Common errors while growing hydroponic plants

Making wise, timely decisions and avoiding errors are essential for success when growing plants hydroponically. Having a basic working knowledge of the hydroponic method as well as how plants grow is essential. In this appendix some of the common errors that I have observed and experienced are described, as well as those factors I have found that lead to successful growing. These factors are arranged by category.

  • Nutrient solution formulations
  1. The use of so-called “pure water” for formulating a nutrient solution or for irrigation use is not necessary for most hydroponic growing systems, unless the source water contains fairly high concentrations of potentially damaging elements.
  2. Most hydroponic nutrient solution formulations are more concentrated in elemental content than needed and frequently lack the proper balance among the elements, particularly the major elements—K, Ca, and Mg—in solution.
  3. Phosphorus (P) concentration excess is probably the most frequently occurring insufficiency in most nutrient solution formulations, while Mg and Zn are the elements most frequently inadequate in concentration.
  4. Combined with the hydroponic growing method, the use factors, volume applied with each irrigation, and frequency of irrigations associated with a nutrient solution formulation are as important as the elemental content of a nutrient solution formulation.
  5. With increasing volume of nutrient solution applied with each irri- gation and increasing number of irrigations, the more dilute the nutrient solution formulation should be.
  6. The inclusion of nonessential plant nutrient elements in a nutrient solution formulation is not needed; the only exception may be for the element silicon (Si)

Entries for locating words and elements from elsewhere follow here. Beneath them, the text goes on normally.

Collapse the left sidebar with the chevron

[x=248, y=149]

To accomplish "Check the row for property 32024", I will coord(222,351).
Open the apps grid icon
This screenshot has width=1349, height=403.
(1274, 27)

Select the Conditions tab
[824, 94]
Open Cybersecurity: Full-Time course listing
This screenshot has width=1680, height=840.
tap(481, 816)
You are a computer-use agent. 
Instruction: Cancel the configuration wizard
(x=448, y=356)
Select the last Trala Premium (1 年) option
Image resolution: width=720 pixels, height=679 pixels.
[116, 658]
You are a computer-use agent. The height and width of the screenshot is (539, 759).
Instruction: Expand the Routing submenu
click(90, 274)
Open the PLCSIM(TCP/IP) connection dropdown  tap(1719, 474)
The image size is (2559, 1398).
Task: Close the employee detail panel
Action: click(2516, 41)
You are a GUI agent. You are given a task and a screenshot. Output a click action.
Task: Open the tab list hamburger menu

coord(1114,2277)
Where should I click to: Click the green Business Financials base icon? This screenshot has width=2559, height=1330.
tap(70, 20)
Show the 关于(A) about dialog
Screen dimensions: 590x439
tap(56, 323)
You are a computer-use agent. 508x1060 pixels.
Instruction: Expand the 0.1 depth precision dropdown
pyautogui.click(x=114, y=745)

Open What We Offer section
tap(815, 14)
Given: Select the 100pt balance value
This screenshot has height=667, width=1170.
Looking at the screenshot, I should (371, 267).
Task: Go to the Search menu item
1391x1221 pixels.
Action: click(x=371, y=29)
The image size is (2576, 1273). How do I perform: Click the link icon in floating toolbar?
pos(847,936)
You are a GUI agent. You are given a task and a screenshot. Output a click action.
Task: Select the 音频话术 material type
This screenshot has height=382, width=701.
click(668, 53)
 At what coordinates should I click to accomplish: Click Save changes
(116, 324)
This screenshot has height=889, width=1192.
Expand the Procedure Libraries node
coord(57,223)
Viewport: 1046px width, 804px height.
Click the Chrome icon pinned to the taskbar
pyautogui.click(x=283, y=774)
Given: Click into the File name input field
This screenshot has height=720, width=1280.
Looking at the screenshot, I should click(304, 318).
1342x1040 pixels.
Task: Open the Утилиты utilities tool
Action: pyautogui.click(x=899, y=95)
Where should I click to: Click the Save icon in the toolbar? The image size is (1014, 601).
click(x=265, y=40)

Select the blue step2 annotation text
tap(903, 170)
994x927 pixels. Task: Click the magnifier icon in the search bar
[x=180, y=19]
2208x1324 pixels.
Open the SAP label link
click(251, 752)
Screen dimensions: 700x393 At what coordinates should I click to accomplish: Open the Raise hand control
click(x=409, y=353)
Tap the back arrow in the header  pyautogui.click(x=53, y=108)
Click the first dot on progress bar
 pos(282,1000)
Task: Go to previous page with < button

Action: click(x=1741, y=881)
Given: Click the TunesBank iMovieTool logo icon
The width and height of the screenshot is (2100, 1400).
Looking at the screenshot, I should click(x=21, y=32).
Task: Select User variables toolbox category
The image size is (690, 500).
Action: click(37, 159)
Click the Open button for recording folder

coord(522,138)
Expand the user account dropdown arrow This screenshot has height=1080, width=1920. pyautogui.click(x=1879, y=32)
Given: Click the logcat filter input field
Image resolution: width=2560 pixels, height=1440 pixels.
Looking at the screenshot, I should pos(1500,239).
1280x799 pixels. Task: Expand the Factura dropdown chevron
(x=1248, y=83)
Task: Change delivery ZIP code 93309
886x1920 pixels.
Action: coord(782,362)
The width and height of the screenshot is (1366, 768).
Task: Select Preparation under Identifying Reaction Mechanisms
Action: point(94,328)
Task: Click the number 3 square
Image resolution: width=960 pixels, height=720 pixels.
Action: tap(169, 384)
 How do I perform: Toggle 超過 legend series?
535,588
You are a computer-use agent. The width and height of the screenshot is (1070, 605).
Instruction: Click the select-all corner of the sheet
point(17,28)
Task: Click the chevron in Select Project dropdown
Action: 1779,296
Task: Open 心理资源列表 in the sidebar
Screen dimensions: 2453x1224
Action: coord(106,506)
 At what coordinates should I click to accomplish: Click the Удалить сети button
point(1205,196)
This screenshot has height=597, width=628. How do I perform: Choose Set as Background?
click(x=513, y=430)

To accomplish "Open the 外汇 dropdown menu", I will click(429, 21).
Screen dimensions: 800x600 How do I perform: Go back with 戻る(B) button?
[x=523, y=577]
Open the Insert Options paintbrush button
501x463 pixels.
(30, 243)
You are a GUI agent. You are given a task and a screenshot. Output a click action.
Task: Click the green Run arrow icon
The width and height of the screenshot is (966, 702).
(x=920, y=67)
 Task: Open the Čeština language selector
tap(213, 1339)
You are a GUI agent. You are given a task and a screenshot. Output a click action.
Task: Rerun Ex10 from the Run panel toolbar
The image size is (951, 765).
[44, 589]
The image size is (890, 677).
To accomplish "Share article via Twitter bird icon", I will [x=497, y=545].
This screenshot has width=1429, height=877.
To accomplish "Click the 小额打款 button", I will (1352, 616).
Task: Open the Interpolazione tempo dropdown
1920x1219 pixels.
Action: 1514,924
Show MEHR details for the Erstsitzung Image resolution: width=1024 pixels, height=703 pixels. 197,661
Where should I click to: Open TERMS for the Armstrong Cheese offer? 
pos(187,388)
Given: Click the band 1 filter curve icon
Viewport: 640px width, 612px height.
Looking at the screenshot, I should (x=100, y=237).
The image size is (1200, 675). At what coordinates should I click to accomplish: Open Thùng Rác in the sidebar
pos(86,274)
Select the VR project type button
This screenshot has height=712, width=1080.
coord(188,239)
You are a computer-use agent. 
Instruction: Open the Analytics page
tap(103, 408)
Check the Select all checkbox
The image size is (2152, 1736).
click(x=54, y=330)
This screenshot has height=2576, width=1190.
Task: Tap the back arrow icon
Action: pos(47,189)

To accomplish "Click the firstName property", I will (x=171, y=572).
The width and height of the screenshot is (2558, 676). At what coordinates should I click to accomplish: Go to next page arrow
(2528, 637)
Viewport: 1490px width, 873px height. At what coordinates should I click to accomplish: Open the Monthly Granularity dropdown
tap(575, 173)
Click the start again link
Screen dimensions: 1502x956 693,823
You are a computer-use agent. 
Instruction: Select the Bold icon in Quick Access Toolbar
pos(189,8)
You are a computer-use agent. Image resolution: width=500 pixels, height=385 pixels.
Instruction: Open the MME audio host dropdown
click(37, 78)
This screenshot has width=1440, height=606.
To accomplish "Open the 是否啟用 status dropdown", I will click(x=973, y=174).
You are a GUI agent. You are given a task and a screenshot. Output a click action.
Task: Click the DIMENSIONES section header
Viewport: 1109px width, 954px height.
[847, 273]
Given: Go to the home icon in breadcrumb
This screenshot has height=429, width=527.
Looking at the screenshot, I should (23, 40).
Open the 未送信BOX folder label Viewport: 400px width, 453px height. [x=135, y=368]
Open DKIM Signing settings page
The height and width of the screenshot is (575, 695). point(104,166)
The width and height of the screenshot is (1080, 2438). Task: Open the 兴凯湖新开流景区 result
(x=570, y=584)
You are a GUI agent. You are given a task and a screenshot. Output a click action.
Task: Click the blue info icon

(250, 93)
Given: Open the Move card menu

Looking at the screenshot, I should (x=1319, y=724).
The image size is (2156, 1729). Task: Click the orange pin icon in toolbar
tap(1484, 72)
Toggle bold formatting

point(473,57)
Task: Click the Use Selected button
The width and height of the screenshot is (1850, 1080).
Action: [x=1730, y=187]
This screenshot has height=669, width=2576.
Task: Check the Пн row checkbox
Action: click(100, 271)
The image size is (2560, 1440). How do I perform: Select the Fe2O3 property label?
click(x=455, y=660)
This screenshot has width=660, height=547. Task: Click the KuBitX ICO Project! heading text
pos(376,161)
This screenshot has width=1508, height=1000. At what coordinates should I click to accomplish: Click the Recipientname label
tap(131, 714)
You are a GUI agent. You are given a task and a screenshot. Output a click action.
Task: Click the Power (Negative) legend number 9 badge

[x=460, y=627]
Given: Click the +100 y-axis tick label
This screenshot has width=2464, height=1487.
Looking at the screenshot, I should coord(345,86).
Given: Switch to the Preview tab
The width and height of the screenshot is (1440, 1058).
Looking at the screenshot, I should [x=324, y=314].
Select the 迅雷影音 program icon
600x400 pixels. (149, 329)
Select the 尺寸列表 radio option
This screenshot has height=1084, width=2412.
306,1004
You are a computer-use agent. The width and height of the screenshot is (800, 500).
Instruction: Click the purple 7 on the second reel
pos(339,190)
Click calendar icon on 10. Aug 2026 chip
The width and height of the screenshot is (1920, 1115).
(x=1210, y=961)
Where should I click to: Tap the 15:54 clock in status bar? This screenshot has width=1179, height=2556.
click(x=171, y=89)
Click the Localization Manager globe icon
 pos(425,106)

  • Errors in Hydroponic growing systems


  1. Not all hydroponic growing systems are well suited for a particular use and/or plant species. A good example is the NFT growing system, which is not suitable for use with long term crops such as tomato, cucumber, and pepper, as the root mass will fill the NFT trough and impede the flow of nutrient solution down the trough. The root mass becomes anaerobic, resulting in the death of some roots, which results in a reduction in plant growth or even possible death of the growing plant.
  2. Most hydroponic growing procedural recommendations are wasteful in their use of water and reagents. Therefore, application procedures need to be designed in order to obtain maximum utilization of applied irrigation water and the nutrient solution. This will require careful monitoring of water and nutrient solution use coupled with experimentation in terms of adjusting timing and quantity applied based on plant requirements for water and/or nutrient elements.
  • Errors in Rooting media
  1. The physical and chemical characteristics of a rooting medium may affect the nutritional status of the growing plant either by contributing to the nutrient element requirement of the plant or by participating in the interactions that may occur between the rooting medium and the applied nutrient solution.
  2. Some of the commonly used rooting media may contain sufficient quantities of a plant essential element so that element does not need to be included in a nutrient solution formulation. The elements that may be sufficiently supplied by the rooting medium are K, P, Mg, Cu, Mn, and Fe
  3. With the drip irrigation hydroponic growing method, there occurs an accumulation of elements in solution and as precipitates. The common procedure is to monitor the EC of nutrient solution being discharged from the rooting medium or from an aliquot of solution being retained in the rooting medium. When the EC exceeds that of the applied nutrient solution, the rooting medium is to be leached with water. This accumulation of what is known as “salts” can be minimized by reducing the elemental content of the nutrient solution and/or by alternating between a nutrient solution application and water only. The accumulation of “salts” in the rooting medium is an indication of poor management of the use of a nutrient solution formulation. Accumulation of elements in solution as well as precipitates can also occur in the rooting medium with the flood-and-drain method and in the root mass for plants being grown using the NFT method.
  • Plant growth and maturity
  1. Insufficiency of an essential plant nutrient element may not appear as a visual symptom, although plant vegetative growth and product production (flowers and fruit) will be less than the potential. Monitoring the nutrient element content of the growing plant can be used to determine nutrient element sufficiency.
  • Disease and insect control
  1. A commonly occurring error is not to be prepared to deal with the occurrence of an insect infestation or disease occurrence as well as not seeking professional assistance for identification and recommendations for best control treatments. Avoidance is the best control measure, followed by knowing when to apply an effective control treatment.